● TEXTO PROPORCIONADO
Nada más terminar de engullir el aperitivo como si nos persiguiera un asesino con una sierra mecánica, continuamos nuestra excursión por la costa camino de Noja e Isla. Al tratarse de carreteras de costa y no de autopistas pudimos, afortunadamente, disfrutar de la belleza del paisaje e incluso, en algunos momentos, detenernos a inmortalizar el recuerdo en la cámara de carrete de 36 fotografías a color.

Al llegar a Isla, una localidad por entonces desierta, el kamikaze dio muestras de una voracidad insaciable y a pesar del desayuno en el hotel y del aperitivo en Santoña, insistió en que había visto un sitio para comer que le inspiraba confianza. Y allí que nos dirigimos como borregos, sin demasiado apetito.

● DATOS SIN PROCESAR

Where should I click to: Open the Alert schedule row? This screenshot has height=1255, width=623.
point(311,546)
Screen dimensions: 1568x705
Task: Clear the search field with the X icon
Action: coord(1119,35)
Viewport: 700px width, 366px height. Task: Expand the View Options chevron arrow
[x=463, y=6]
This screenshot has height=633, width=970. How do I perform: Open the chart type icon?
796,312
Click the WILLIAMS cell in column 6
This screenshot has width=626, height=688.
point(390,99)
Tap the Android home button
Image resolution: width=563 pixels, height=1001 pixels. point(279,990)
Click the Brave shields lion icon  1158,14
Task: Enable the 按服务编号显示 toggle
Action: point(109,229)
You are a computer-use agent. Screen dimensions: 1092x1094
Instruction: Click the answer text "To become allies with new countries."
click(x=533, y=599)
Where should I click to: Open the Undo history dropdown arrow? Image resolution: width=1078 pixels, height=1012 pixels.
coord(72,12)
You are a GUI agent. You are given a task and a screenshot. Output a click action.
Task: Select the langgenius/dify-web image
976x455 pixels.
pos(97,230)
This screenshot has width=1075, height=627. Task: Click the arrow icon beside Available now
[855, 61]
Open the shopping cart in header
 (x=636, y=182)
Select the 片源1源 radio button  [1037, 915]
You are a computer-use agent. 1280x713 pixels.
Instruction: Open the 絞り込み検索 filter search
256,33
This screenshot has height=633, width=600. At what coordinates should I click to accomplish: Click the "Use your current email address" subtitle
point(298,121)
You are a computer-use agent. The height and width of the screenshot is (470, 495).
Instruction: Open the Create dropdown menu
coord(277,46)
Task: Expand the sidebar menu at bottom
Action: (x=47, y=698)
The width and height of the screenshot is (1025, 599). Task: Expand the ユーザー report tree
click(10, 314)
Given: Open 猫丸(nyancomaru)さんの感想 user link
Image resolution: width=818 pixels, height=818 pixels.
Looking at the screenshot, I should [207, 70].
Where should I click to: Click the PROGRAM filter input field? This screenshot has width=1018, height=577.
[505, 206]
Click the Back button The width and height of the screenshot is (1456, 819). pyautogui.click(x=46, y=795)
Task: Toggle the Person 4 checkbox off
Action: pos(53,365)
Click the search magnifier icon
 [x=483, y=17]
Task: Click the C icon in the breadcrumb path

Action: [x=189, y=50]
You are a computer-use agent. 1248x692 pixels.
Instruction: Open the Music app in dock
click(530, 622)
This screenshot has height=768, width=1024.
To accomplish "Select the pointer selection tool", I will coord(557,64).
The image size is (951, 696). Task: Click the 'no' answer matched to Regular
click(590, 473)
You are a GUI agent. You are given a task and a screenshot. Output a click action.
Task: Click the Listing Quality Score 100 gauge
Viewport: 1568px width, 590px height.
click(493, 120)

● CONSIGNAS DEL EJERCICIO
1 - Transcribe del relato del viaje por la costa el fragmento que empieza en "Nada más terminar" y termina en "sin demasiado apetito.".
2 - Indica si cada afirmación concuerda con el relato del viaje por la costa y responde sí o no, citando las palabras del texto que lo deciden: (a) el aperitivo se tomó en Santoña; (b) el trayecto hacia Noja e Isla se hizo por autopista; (c) llegaron a Isla con mucho apetito.
3 - Prosigue el relato del viaje por la costa desde donde termina.
Las filas no tienen ninguna relación con el relato del viaje por la costa.

● RESPUESTAS
1 -
Nada más terminar de engullir el aperitivo como si nos persiguiera un asesino con una sierra mecánica, continuamos nuestra excursión por la costa camino de Noja e Isla. Al tratarse de carreteras de costa y no de autopistas pudimos, afortunadamente, disfrutar de la belleza del paisaje e incluso, en algunos momentos, detenernos a inmortalizar el recuerdo en la cámara de carrete de 36 fotografías a color.

Al llegar a Isla, una localidad por entonces desierta, el kamikaze dio muestras de una voracidad insaciable y a pesar del desayuno en el hotel y del aperitivo en Santoña, insistió en que había visto un sitio para comer que le inspiraba confianza. Y allí que nos dirigimos como borregos, sin demasiado apetito.

2 -
(a) Sí: "a pesar del desayuno en el hotel y del aperitivo en Santoña".
(b) No: "Al tratarse de carreteras de costa y no de autopistas".
(c) No: "sin demasiado apetito".

3 -
Al entrar en el único bar-restaurante que había nos encontramos el local vacío. Desde el otro lado de la barra, un sorprendido camarero nos miró, no sin cierta desconfianza. De repente, y sin previo aviso, franqueaban la puerta de su establecimiento seis personas, con lo que, en ese momento, el censo poblacional de la localidad, posiblemente se había multiplicado por dos. Tal vez llegara a imaginar que formábamos parte de una banda de asaltantes itinerante, toda vez que no era época de veraneantes y quedaba bien a las claras que éramos forasteros.

Después de comer muy dignamente, continuamos por la costa hasta el Faro de Ajo, un lugar aún más desierto que el anterior y en donde se apreciaba la rudeza del mar cantábrico desde sus acantilados.

A media tarde estábamos de regreso en el hotel de Laredo. Después de haber estado toda la mañana yendo de un lado a otro y comiendo como si no hubiera un mañana, me sentía hastiado, pesado y a punto de reventar. No tenía por costumbre comer tanto, ni tan seguido. Por eso, en previsión de una situación así y con el fin de aligerar la sensación de pesadez, había llevado conmigo una infusión con propiedades laxantes.

La idea del laxante tuvo una muy buena acogida entre mis amigos. Tan solo el kamikaze y su voracidad insaciable, junto con su esposa, fueron los únicos que no se sumaron a la propuesta de eliminar exceso de peso.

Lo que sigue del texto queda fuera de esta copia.